Glad that Joasia has come back happily. I didn't actually see the earlier post, so this one was news to me.
It is a wise decision always to devote funds and energy to making pilgrimages, I believe.
It's not easy and I believe God rewards all that effort made.

Wonderful that you were so uplifted Joasia and that all went well.

Thank you Barbara, for your well-wishes. California is a lovely place. I would like to go visit there again. We stayed in Saratoga for two days then went up to San Francisco. We couldn't sight-see. We just went to the Cathedral and back to the hotel.

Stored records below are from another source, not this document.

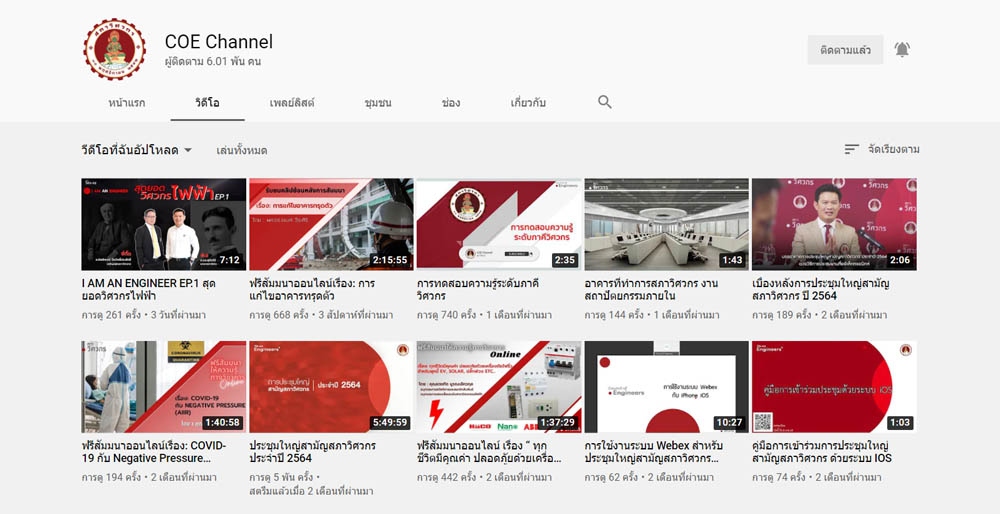Toggle the subscribed button ติดตามแล้ว
1000x514 pixels.
coord(845,50)
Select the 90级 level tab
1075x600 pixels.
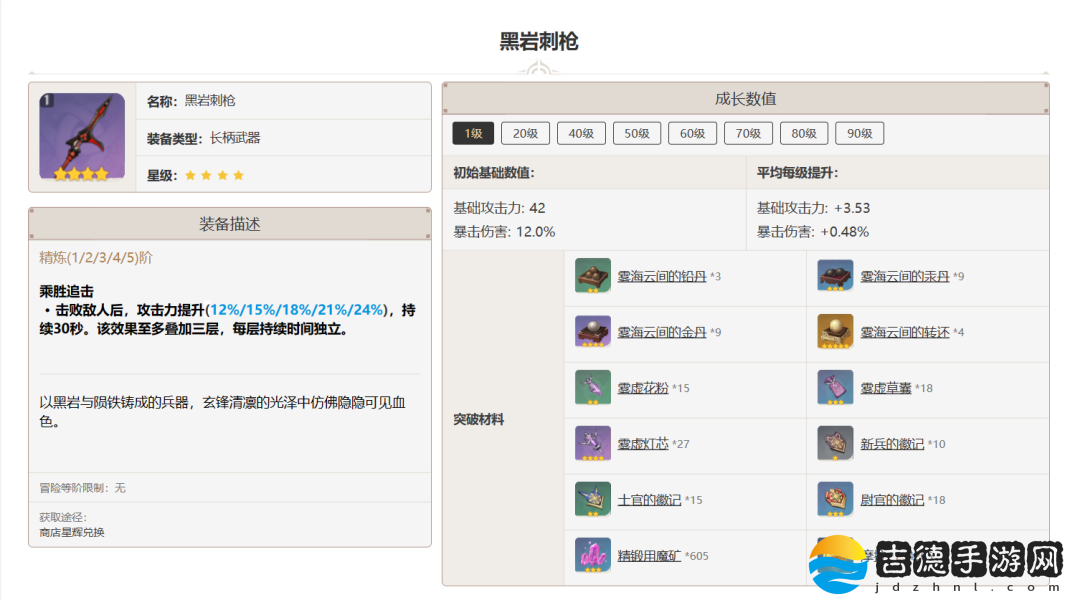[x=859, y=133]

You see, I went with my friend from church. She has M.S. and is in a wheelchair so sight-seeing is pretty difficult. She's paralysed on the right part of her body. We went to see a homeopath doctor that has helped others with M.S. Actually, he studied under a homeopath doctor in Greece. He is situated in Saratoga. His name is Dr. Bill Gray. Apparently, he is very knowledgeable. And of course, being so close to San Francisco, we had to see St. John. That was a no-brainer. So I had rented a car and we drove up to SF. We took the 280 and I saw that big sign of San Francisco. Lovely, pink buildings. And we drove up to the Cathedral, on 19th ave. Wow! The service was over and the church was closed but we had a volunteer who opened it for us and we were there alone with St. John. What an amazing feeling to be standing there next to St. John. I will never forget that. In my mind, I can still see him there.

Create in me a clean heart, O God, and renew a right spirit within me. (Ps. 50)

User avatar
Barbara
Protoposter
Posts: 4061
Joined: Sat 29 September 2012 6:03 pm

Re: Please pray for our Joanna

Post by Barbara »

Yes some of the buildings ARE lovely pastels. I like that warm color on any facade.

Tiny point : you mean you drove UP 19th Ave to get to the Cathedral, which is on Geary and 26th -
it's all right, it is not easy to figure out all the roads in a new area and especially when there is so much traffic
that a visitor has to make quick decisions where to turn or misses it and can't get back.
This problem comes up often when turning off of 19th. It happens even to residents !

You were smart to arrange in advance for the volunteer. Sorry for the awkward moment at the
bookstore.

Did you buy anything ? It has probably the best collection of St John-related materials anywhere.
Yet it is a modest-seeming approach : Holy Virgin Cathedral Bookstore does not advertise itself the way
some of the New Calendar outfits do.

I think they have a website set up though, so one can order from anywhere now. That's in case you
regret not having had time to look through whatever is there.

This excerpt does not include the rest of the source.